A friend of mine's having nightmares with a Toshiba Tecra at the moment - and that's under Windows. Although to be honest, it couldn't really be any harder to make work under Linux...

----------

## deluxe

Maybe a apple laptop, they're fine and have a great autonomy. Mine is a dell, they use a lot of standart compoments, easy to configure.

----------

## cato`

I bougt a ASUS S5200N (ultraportable 1.2Kg), everything works as it should exept the cardreader (that I don't use).

Recommended

----------

## tomchuk

IBM T series

----------

## jhjessup

My research has pointed to an IBM t40/41/42

They can be found at:

(ibm web store)

(educational discount)

(Certified used - usually has several 'T' models)

(disclaimer: I don't have one - yet)

----------

## pem725

I don't know if the original poster is still in the market but let me chime in for others who consider installing Gentoo on a notebook.  I installed Gentoo on approximately 20 notebooks - IBM, Toshiba, Dell, Sony, Sager/Prostar, HP, ASUS , among others - and there a few caveats to all the suggestions.  First, check out this webpage for who makes what:

http://www.notebookcomputers.com/madebywho.asp

Next, consider what you want out of a notebook.  If you expect a desktop replacement then expect to pay a large stack of fun coupon$ for the notebook.  If you want a sturdy road warrior that runs Gentoo without incident then look to cut some corners and look for an adequately featured low-end notebook that remains cool.  

Finally, be sure you check the newsgroups for cooling problems.  Gentoo kicks the crap out the CPU and the fan must survive longer with greater stress than for a non-compiled system.

NOTE:  Personal opinion about to begin...no flames please

Now for my personal synopsis of the systems with Gentoo....I need a notebook for travel and wifi around the home.  My notebook is not a desktop replacement but rather a system that I frequently use to connect to my Gentoo desktop and run apps remotely.  I currently run a Dell 5100 that is feature rich and meets my pragmatic policy of never spending more for a notebook than I spend on my montly mortgate ($1000).  Anything more is wasted IMO.  My previous system was a Prostar that burned up in the middle of some data analysis.  The fan went out and Prostar claimed they were not responsible for the system death since I did not run Windows XP (the OS that shipped with the notebook).  Linux, they claimed, was the cause of the failure.  Ha!  I said and vowed never to purchase another off-brand notebook (see link above for the odd twist that awaited me with Dell).  Few if any notebooks will ship without XP or some version of Windows so expect to pay the M$ tax for your system (typically $100 or so).  

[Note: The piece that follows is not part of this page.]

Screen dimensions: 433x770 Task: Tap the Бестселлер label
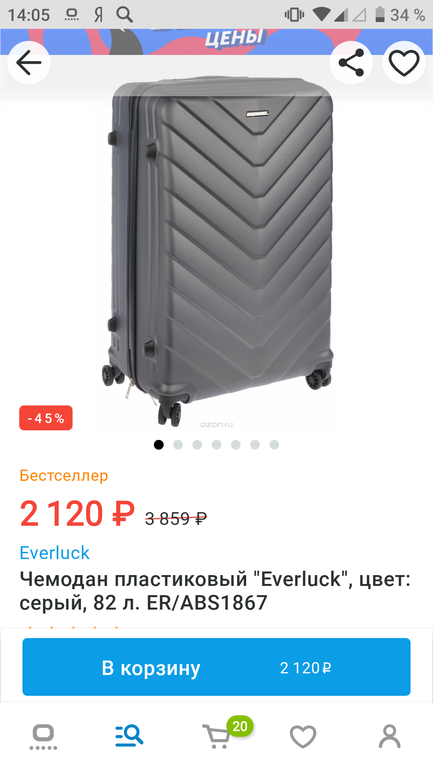(x=64, y=475)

My experience with IBM have been nothing less than stellar.  I setup four systems over the past year for colleagues and each time I was impressed with the quality of the system.  They were sturdy, feature rich, and came with some crazy "we'll pick up the system at your front door and drop it off to you within 48 hours" warranty policy.  Try getting that from some fly-by-night notebook reseller like Prostar.  If money is no object, go for an IBM.  

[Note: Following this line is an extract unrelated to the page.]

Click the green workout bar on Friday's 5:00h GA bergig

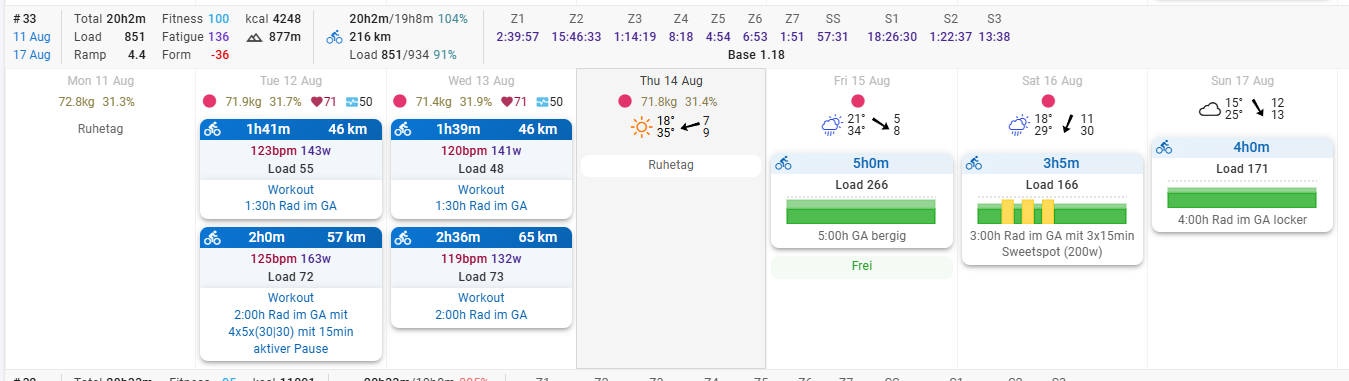pos(861,211)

Regarding Sony, I have yet to be impressed by their products.  The drivers were a headache, the system seemed flimsy, and the trials I went through to get everything to work just frustrated the hell out of me.  Mind you I am no beginner with Linux - started using Slackware at 0.54 via tape and have not used Windows since then.

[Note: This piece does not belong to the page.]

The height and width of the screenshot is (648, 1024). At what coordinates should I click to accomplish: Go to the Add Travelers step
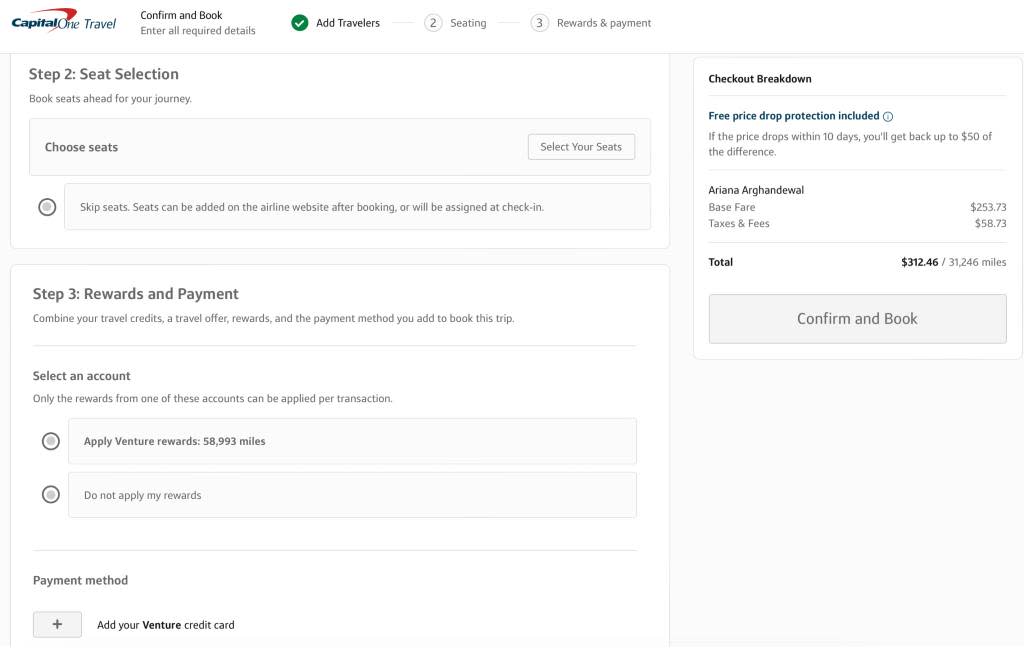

Worse than Sony was definitely Toshiba.  I hate their proprietary oddities.  Their systems remind me of the Compaq desktops that required floppy disks to configure the darn system.  Two colleagues returned their Toshibas and opted for HP notebooks and were pleased with the exchange.

Once I looked at the HP's I could see why.  There were some odd things about them that were definitely meant as eye candy (e.g., lights around the buttons, touchpad toggle button, etc.) and Gentoo installed without a hitch.  I have yet to see them perform for lengthy periods but I suspect that they run just fine and will last the typical 15 months.

I was neither impressed nor discouraged by ASUS so I opted for my current Dell.  

In terms of heat, Gentoo cranks up the CPU fan on my Dell and keeps it running continuously.  If you do plan to use your notebook exclusively or even extensively, you might consider getting a Bytecc, aluminum, double-fan cooling platform (from Newegg of course*) and keep your notebook at least 20 degrees cooler while compiling source.  Those numbers are not a typo...I really mean 20 degrees F cooler.  There were times when it was a full 35 degrees F cooler on the cooling pad.  Well worth the $20 investment.

* Disclaimer:  I am not an employee of Newegg, just a satisfied customer who will purchase online from no other company.  Newegg rocks!

OK, end of review.  HTH

----------

## drgenius87

Well hey, been a while since I responded to my own post, but I'm back. pem725, I was already interested in IBM's for laptops, good to hear another was impressed by them. Also, I was wondering about an avaratec notebook i found on newegg.

http://www.newegg.com/app/ViewProductDesc.asp?description=34-149-008&depa=3

My reason for liking this particular laptop is its small screen size. 12.1". I figure a laptop's a laptop, let it be portable, not clunky. Wondering on all of your opinions?

----------